一部のヨーロッパ現代史に興味のある人たちは、「日本にとっては韓国がしつこく植民地時代の賠償請求をしているように、ポーランドはドイツにしつこく第二時大戦時代の賠償請求をしている」と理解している。確かにそういう事実はあるが、ポーランド人が本当に嫌っているのは共産主義国の親玉だった旧ソ連であり、ソ連の後に成立したロシア政府にソ連共産主義時代の謝罪と賠償を要求している。僕のポーランド人の彼女も、

「ドイツ政府はちゃんと謝罪をしたし、ポーランドの経済発展に大きく貢献してくれたけど、旧ソ連を受け継ぐロシア政府は謝罪も賠償も何もしてくれない。
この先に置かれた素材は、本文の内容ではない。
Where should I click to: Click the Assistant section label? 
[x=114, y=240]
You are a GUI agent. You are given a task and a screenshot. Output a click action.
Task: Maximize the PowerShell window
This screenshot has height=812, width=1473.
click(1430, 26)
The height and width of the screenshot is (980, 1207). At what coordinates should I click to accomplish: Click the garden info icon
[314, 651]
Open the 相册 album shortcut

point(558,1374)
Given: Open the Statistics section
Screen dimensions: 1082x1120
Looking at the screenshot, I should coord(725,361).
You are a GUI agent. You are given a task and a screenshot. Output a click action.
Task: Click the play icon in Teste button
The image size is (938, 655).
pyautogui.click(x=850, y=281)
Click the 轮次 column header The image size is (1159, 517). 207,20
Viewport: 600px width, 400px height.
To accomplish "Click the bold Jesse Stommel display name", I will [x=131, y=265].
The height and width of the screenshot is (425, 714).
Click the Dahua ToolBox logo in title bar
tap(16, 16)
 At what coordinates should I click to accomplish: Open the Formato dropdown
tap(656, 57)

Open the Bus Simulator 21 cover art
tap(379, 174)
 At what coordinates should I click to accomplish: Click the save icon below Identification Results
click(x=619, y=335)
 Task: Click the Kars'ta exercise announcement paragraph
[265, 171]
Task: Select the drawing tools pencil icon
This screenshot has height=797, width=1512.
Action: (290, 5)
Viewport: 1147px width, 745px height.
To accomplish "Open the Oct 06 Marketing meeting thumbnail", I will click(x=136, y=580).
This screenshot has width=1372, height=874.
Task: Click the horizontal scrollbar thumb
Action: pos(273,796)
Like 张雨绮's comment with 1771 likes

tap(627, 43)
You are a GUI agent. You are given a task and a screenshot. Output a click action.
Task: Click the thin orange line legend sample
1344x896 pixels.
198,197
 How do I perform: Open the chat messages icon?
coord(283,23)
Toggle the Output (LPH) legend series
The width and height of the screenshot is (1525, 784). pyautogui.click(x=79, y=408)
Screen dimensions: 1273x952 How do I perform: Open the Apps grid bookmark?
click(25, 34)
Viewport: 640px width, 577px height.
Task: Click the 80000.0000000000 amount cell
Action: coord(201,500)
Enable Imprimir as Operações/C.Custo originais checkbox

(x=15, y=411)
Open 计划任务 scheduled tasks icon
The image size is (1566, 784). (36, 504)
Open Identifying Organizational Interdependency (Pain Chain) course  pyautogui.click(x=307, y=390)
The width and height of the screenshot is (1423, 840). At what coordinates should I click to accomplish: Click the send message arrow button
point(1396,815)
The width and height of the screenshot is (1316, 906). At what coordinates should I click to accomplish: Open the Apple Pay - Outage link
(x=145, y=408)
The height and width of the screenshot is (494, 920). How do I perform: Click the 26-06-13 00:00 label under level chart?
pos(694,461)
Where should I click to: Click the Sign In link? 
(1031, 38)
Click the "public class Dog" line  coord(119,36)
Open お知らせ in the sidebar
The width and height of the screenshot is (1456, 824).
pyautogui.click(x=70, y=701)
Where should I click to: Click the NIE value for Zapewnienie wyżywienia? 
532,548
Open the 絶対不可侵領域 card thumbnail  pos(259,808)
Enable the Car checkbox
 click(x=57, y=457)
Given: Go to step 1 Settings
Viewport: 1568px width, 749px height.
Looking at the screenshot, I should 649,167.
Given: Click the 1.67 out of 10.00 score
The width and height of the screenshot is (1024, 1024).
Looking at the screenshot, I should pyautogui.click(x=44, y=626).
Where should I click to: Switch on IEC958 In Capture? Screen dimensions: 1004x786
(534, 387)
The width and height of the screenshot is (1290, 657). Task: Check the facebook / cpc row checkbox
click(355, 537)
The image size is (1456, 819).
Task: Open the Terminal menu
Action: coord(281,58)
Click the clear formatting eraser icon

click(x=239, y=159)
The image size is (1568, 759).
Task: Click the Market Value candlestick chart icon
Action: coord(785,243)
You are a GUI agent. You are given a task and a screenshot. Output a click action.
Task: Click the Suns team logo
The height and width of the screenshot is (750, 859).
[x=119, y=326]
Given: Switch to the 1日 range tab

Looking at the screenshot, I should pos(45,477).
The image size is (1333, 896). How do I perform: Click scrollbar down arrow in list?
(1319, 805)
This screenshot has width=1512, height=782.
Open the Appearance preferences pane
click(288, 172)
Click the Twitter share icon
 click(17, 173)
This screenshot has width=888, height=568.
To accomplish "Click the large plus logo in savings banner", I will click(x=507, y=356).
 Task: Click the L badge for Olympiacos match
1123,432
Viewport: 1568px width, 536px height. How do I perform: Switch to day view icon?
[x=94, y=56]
ソ連共産主義支配の時代にソ連の言いなりだったポーランド共産党政府は、ポーランドのキリスト教カトリック教会を否定して、ポーランドの伝統的なキリスト教文化はかなり破壊された。でも、ソ連を受け継いだロシアは何も補償をしてくれない」

と言って、ロシアへの怒りをあらわにしていた。

 

最後に、奇妙なことにはポーランド国歌のメロディというのは、セルビア国歌と全く一緒である。両国ともスラブ民族ということを誇っているから、同じメロディーなのだという。